What is needed:
Starting with the line containing "saldırtma (35, 996)" and going on through the line containing "ilacprospektusu.com (204, 1332)", return the lines of the data below exactly, and only those.

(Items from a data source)

*** Begin section ***

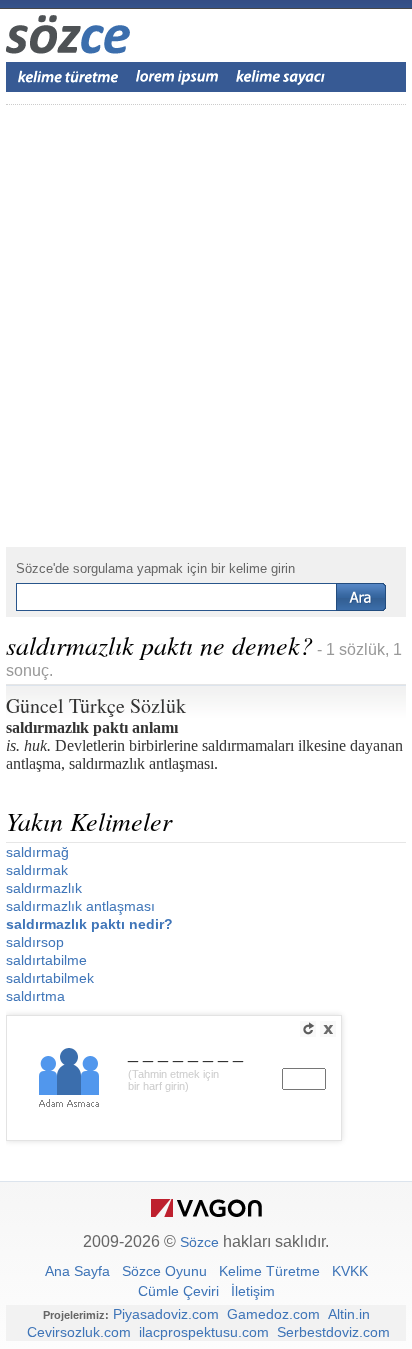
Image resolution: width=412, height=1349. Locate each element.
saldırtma (35, 996)
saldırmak (37, 870)
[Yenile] (308, 1029)
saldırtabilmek (50, 978)
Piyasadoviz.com (166, 1314)
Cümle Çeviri (178, 1291)
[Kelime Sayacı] (281, 77)
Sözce (199, 1242)
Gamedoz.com (273, 1314)
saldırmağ (37, 852)
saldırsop (35, 942)
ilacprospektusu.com (204, 1332)
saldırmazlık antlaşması (80, 906)
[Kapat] (328, 1029)
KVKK (350, 1271)
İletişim (253, 1291)
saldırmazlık (44, 888)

*** End section ***

Exercise solution:
saldırtma (35, 996)
saldırmak (37, 870)
[Yenile] (308, 1029)
saldırtabilmek (50, 978)
Piyasadoviz.com (166, 1314)
Cümle Çeviri (178, 1291)
[Kelime Sayacı] (281, 77)
Sözce (199, 1242)
Gamedoz.com (273, 1314)
saldırmağ (37, 852)
saldırsop (35, 942)
ilacprospektusu.com (204, 1332)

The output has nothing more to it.